* Data to use *
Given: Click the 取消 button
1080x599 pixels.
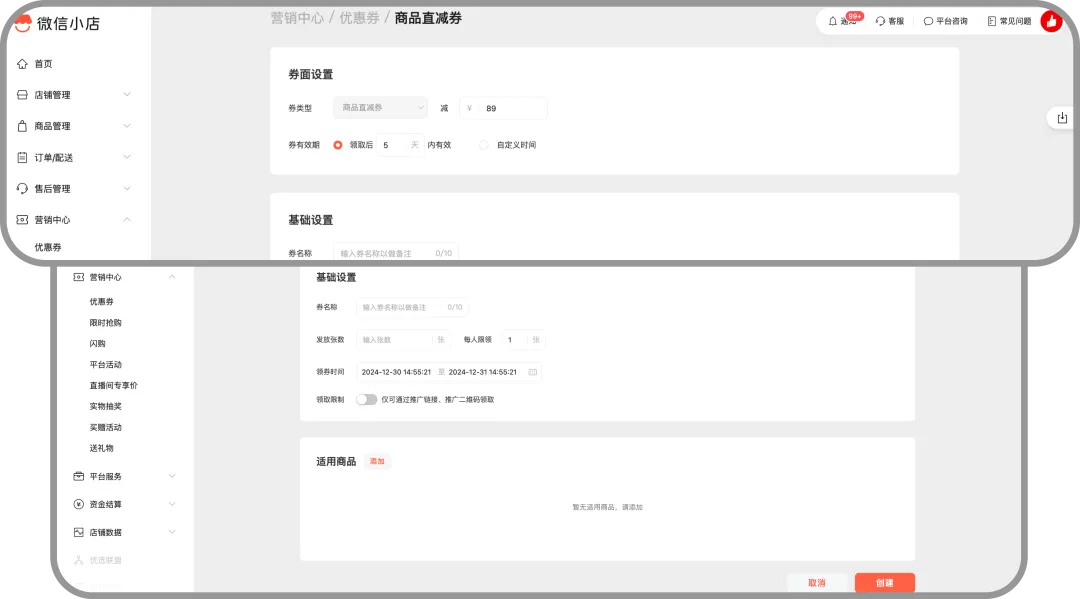Looking at the screenshot, I should pos(817,582).
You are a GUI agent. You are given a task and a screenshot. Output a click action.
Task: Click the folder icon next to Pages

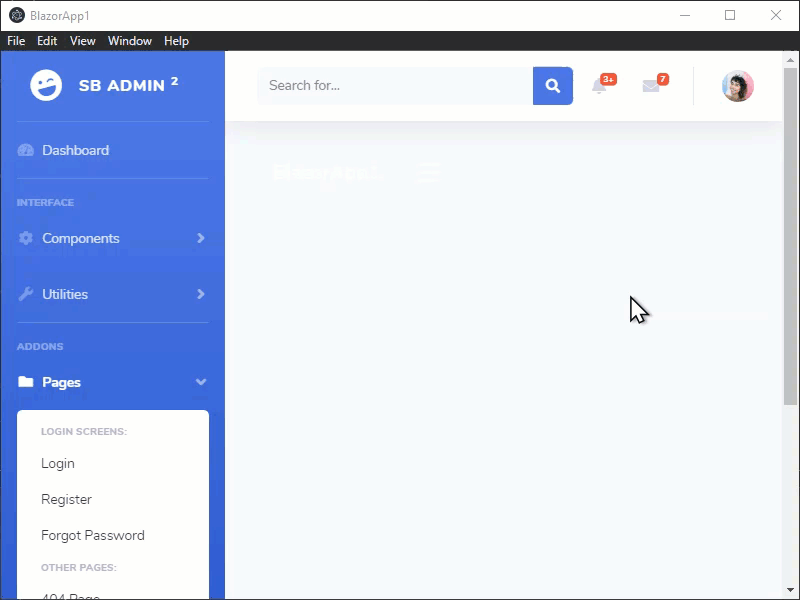25,382
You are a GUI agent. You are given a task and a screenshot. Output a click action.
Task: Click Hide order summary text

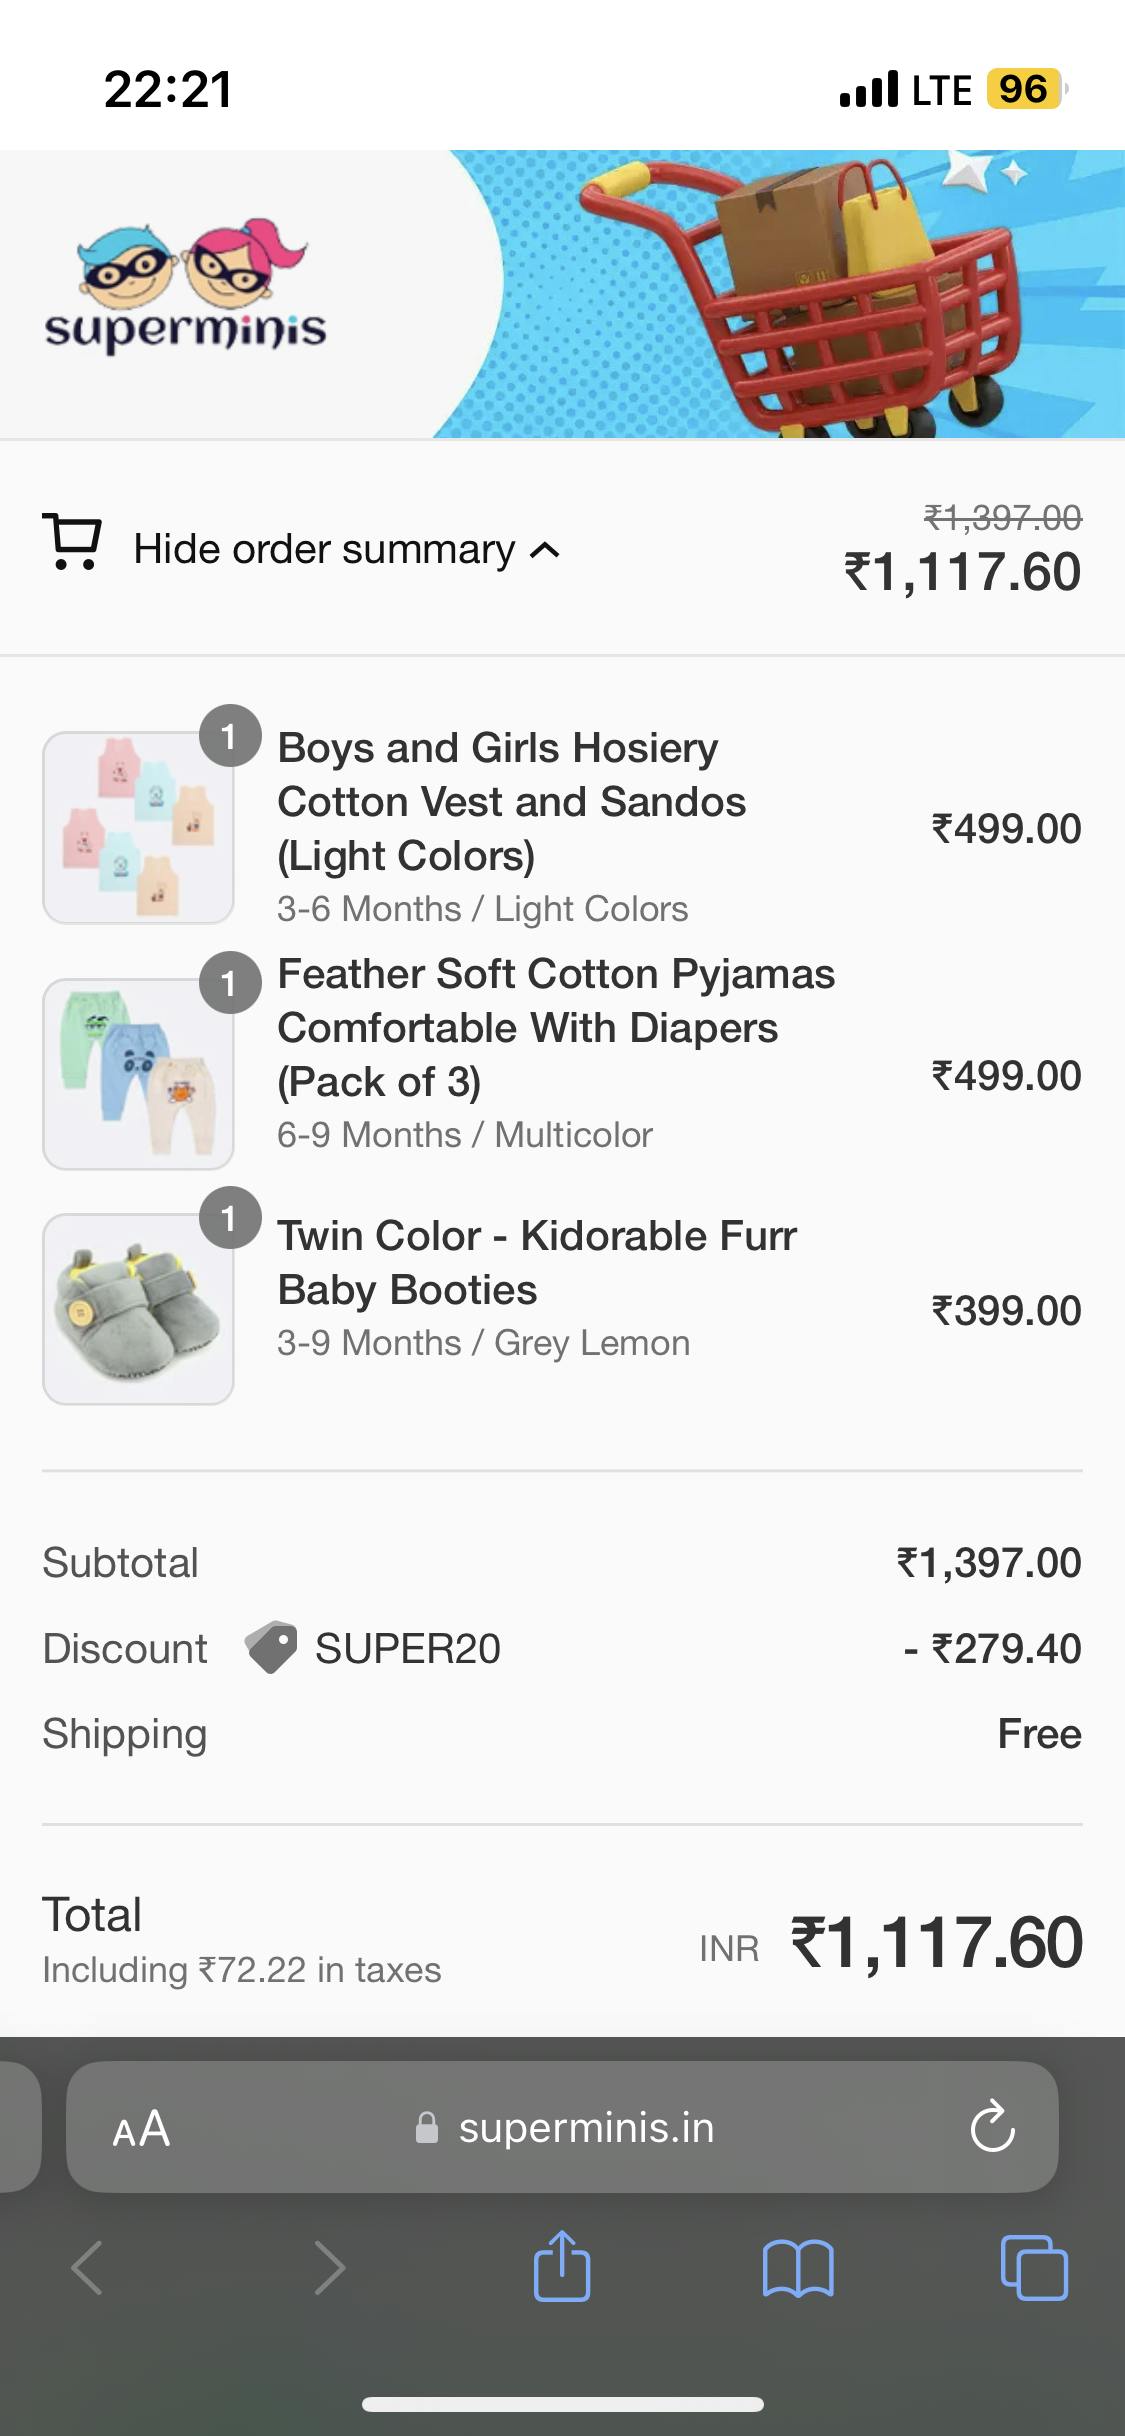pos(324,549)
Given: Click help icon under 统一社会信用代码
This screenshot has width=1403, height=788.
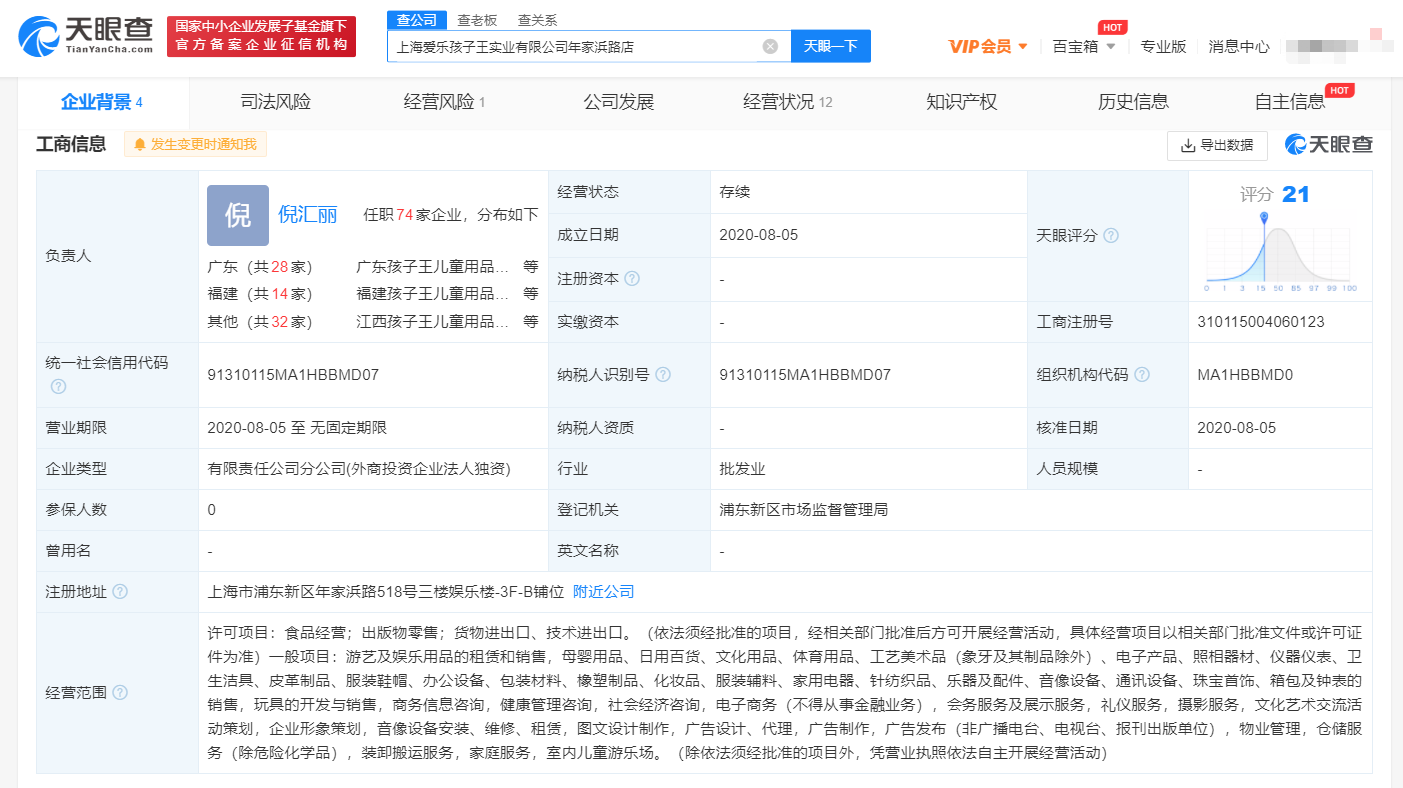Looking at the screenshot, I should pos(58,386).
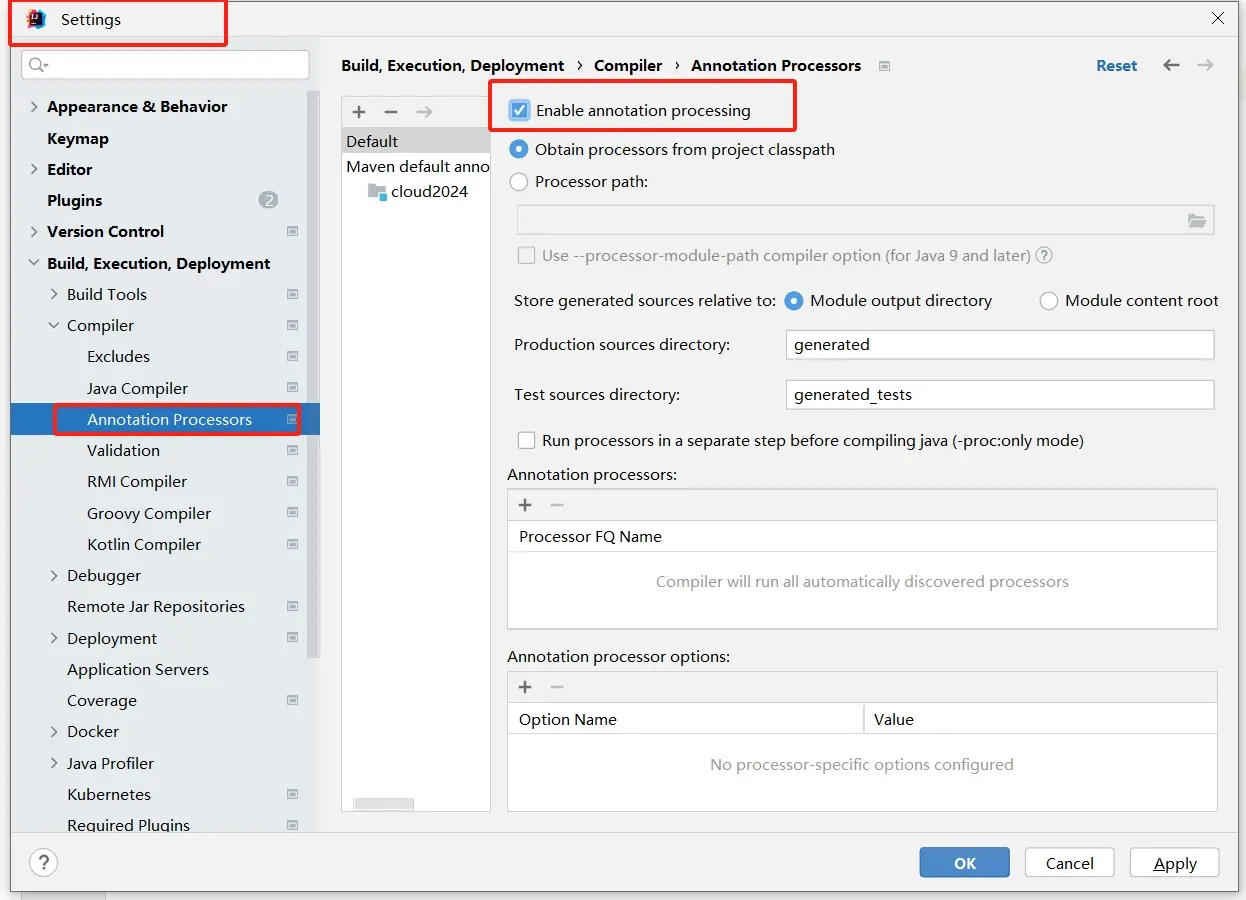This screenshot has height=900, width=1246.
Task: Remove selected profile using the minus icon
Action: tap(391, 112)
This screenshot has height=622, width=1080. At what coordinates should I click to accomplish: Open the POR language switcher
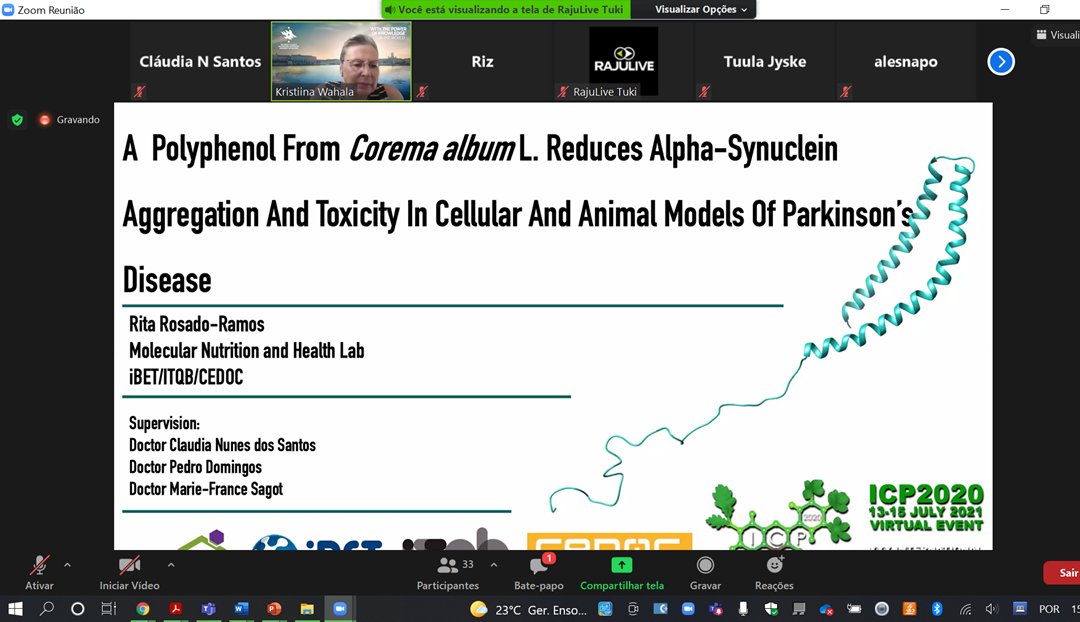point(1048,608)

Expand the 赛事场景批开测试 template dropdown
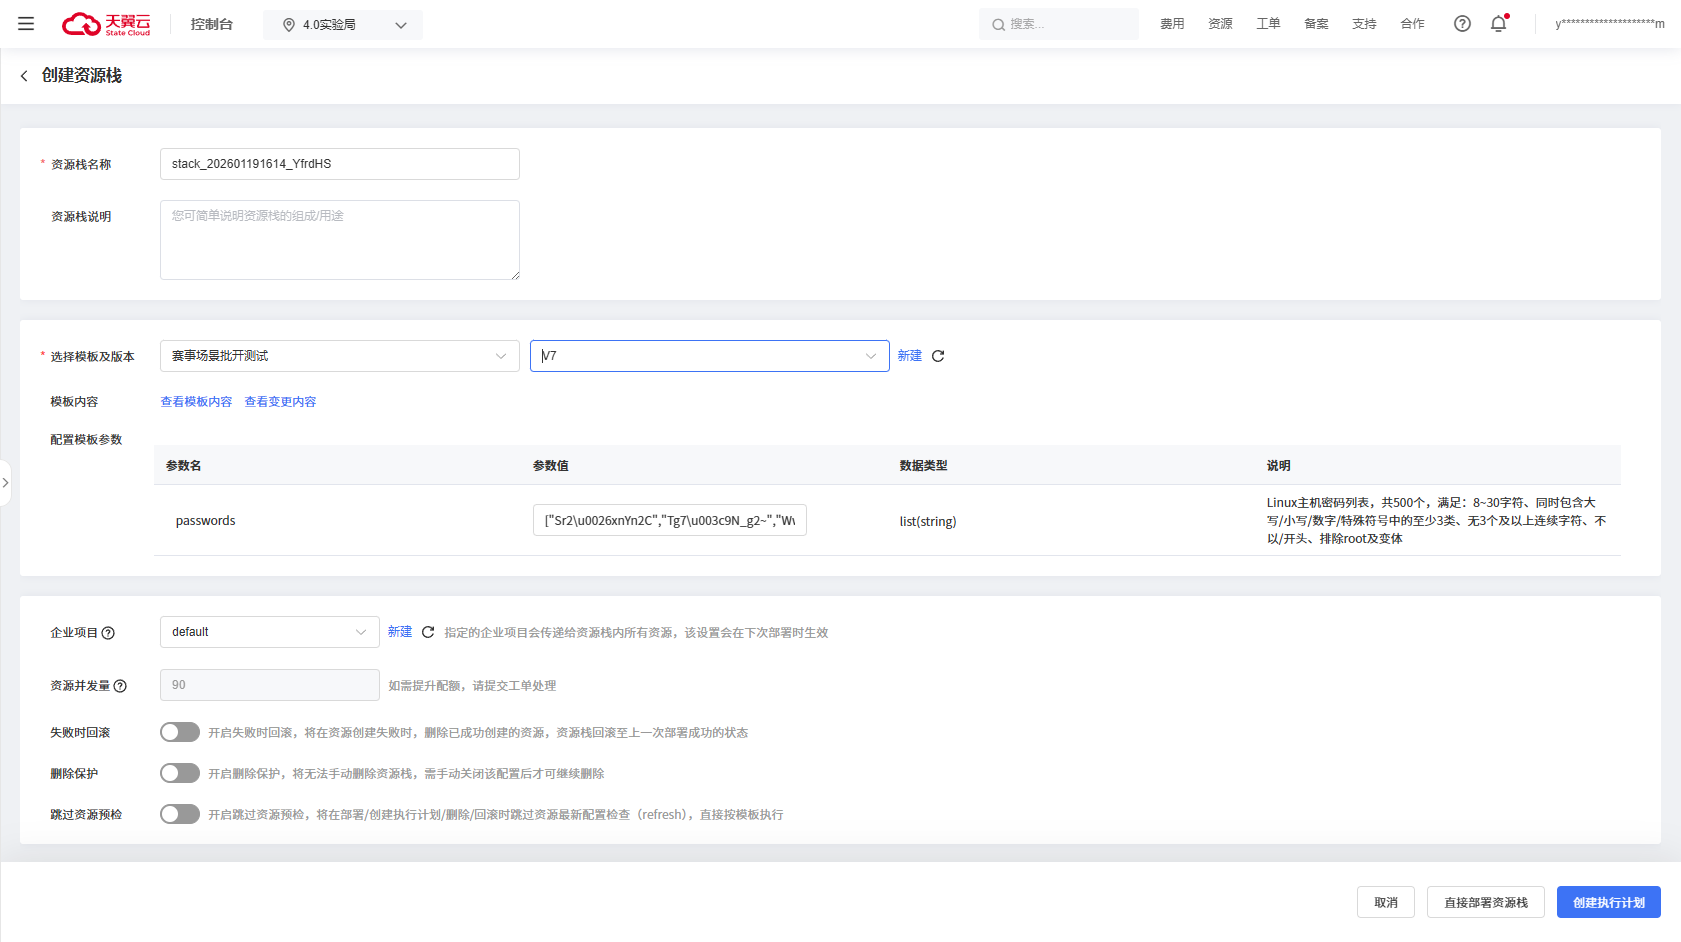[339, 356]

* Work instructions *
Given the records above, return the lines starting at the one that holds "Task: Click the folder icon next to Pages" and ending at the one that holds "Given: Click help icon under 统一社会信用代码", exactly, and nothing besides; leave every picture out.

* Solution *
Task: Click the folder icon next to Pages

25,382
You are a GUI agent. You are given a task and a screenshot. Output a click action.
Task: Click Hide order summary text

pos(324,549)
Given: Click help icon under 统一社会信用代码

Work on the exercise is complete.